Case Presentation: A 37-year-old female with no medical history presented for lab abnormalities. Initial blood work revealed a hemoglobin of 5.1 g/dL with a MCV and MCH unable to be calculated. Her white blood cell and platelet counts were normal. She denied melena, hematochezia, or other episodes of bleeding other than menorrhagia requiring up to 20 pads/day for 10 days/month. Blood transfusions were initiated and initial workup with iron studies, ferritin, and a transvaginal ultrasound were unrevealing. Upon further history, the patient endorsed paranoid auditory hallucinations for two years. She felt mistrustful of people/family around her. Her brother reported the patient “fell apart” when their parents passed away two years prior. At this time, the patient quit her job and gave up her children. The patient sent peculiar messages to family such as, “Our parents are still alive – where are you hiding them?”. The patient stopped showering routinely as well. Two days after admission, her blood work was remarkable for pancytopenia and normal MCV and MCH levels. Her lactate dehydrogenase was elevated at 2017 U/L, and the haptoglobin was less than 10 mg/dL. A peripheral blood smear did not reveal blasts or evidence of hemolysis, but hypersegmented neutrophils were observed. Interdisciplinary care with psychiatry and hematology was initiated. Nutritional labs were obtained and were notable for a significantly low vitamin B12 level at 56 pg/mL. Daily high-dose cobalamin intramuscular injection was initiated. Her intrinsic factor (IF) antibody then returned positive. She was formally diagnosed with pernicious anemia that would require lifelong cobalamin supplement. After a month of treatment, the patient improved control of internal stimuli with no further episodes of hallucinations and her pancytopenia was resolving.
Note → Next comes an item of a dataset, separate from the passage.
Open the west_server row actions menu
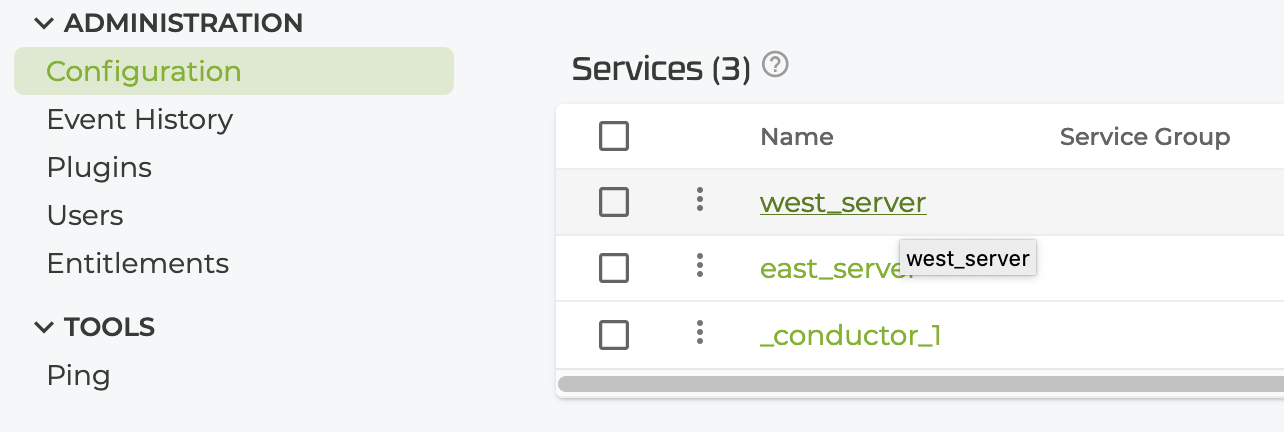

Discussion: Pernicious anemia (PA) is an autoimmune disorder that causes vitamin B12 deficiency [1]. The symptoms of PA encompass neuropsychiatric, digestive, and hematologic abnormalities. Hematological manifestations of cobalamin deficiency typically inversely correlate with neuropsychiatric impairment [2]. Co-existence of severe hematologic and neuropsychiatric symptoms, as seen in our patient, is atypical. The gold standard of diagnosing PA is based on the detection of IF deficiency [3]. Due to its broad spectrum of clinical presentations, it is challenging to recognize PA. Our patient presented for anemia, and iron deficiency anemia was a top consideration given her menstrual history. Blood-loss anemia can mask megaloblastosis which explained her unknown MCV and MCH at the beginning. It is important to remain broad with your differential diagnosis and fully explore all etiologies of a disease. PA requires parenteral B12 for correction of hematologic abnormalities. With timely intervention, some neuropsychiatric symptoms can be reversed.

Conclusions: PA is a type of megaloblastic anemia due to a lack of IF resulting in vitamin B12 deficiency. It is often insidious to be diagnosed due its wide variety of symptoms and subtle presentations.